The Search for Meaning and Happiness in Leo Tolstoy’s War and Peace

One of my projects during quarantine was reading War and Peace by Leo Tolstoy. It’s a hefty novel, my translation running around 1,200 pages.  I read it relatively fast because I didn’t want to keep forgetting the numerous characters and multiple nicknames for each character.  I must have referred to the character list at the beginning of the book at least thirty times! 

When Tolstoy wasn’t trying to take a piss out of Napoleon, he was having his characters figure out what makes life meaningful and how one should live in a good way.  Throughout the novel, they search for happiness in mysticism, beautiful women, do-gooding, and the glory of war, but until they experience the feeling of the infinite, they remain unhappy. 

Every now and then, Tolstoy would insert scenes where a character would understand something greater about life, as wounded Prince Andrei reflects:

He was only glad that people had stopped over him and only wished that those people would help him and bring him back to life, which seemed so beautiful to him, because now he understood it so differently.”

Leo Tolstoy

The following are wise insights from Tolstoy’s famous novel that I find surprisingly relevant in my quest to find meaning in my life today.

Unhappiness Comes Not From Lack

At one point, Pierre, the richest and the most gluttonous of all the protagonists, declares:” I hate my life.” No amount of wine, food and sensory pleasure could ever seem to satisfy him.

This old truth, that money cannot buy happiness, rings as true now as ever.  This is the lesson we are told over and over, through great literature and through all of the wisdom traditions of the world, yet in a society where we are constantly bombarded with the pressure to have the biggest and the best, to compete with each other, and  base our self-worth on our net-worth, we seem doomed to continue to learn this lesson the hard way. 

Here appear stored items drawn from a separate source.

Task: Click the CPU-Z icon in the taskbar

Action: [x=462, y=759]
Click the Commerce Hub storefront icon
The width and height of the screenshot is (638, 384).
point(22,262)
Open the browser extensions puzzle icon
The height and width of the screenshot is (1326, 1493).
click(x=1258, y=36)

Pierre comes to a profound realization after being a prisoner of war:

Pierre had learned, not with his mind, but with his whole being, his life, that man is created for happiness, that happiness is within him, in the satisfying of natural human needs, that all unhappiness comes not from lack, but from superfluity; but now, in these last three weeks of the march, he had learned a new and more comforting truth–he had learned that there is nothing frightening in the world. He had learned that, as there is no situation in which he can be perfectly unhappy and unfree.  He had learned that there is a limit to suffering and a limit to freedom, and that those limits are very close; that the man who suffers because one leaf is askew in his bed of roses, suffers as much as he now suffered falling asleep on the bare, damp ground, one side getting cold as the other warmed up; that when he used to put on his tight ballroom shoes, he suffered just as much as now, when he walked quite barefoot (his shoes had long since worn out) and his feet were covered in sores…

Leo Tolstoy

Pierre realizes how his suffering as a free man living in the lap of luxury and the suffering of his experience as a prisoner living in squalor are not that different.  It’s all mental: “only now did Pierre understand the full force of human vitality and the saving power of the shifting of attention that has been put in man.”  This reminds me of the wisdom of the Buddha and the concept that suffering is caused by desire, aversion, and attachment. It doesn’t matter who you are and what you have, if you desire pleasurable things and try to avoid unpleasant things, you suffer. 

All This is Me

It took near-death experiences of war to wake Tolstoy’s characters up to the beauty and fleetingness of life.  In these following passages, Tolstoy attempts to describe those mystical moments we have all experienced at some point in our lives when we realize we’re part of something greater than ourselves:  

There was nothing over him now except the sky–the lofty sky, not clear, but still immeasurably lofty, with gray clouds slowly creeping across it.  “How quiet, calm, and solemn, not at all like when I was running, “ thought Prince Andrei, “not like when we were running, shouting, and fighting…How is it I haven’t seen this lofty sky before? And how happy I am that I have finally come to know it.  Yes!  Everything is empty, everything is deception, except this infinite sky.  There is nothing, nothing except that. But there is not even that, there is nothing except silence, tranquility. And thank God!…”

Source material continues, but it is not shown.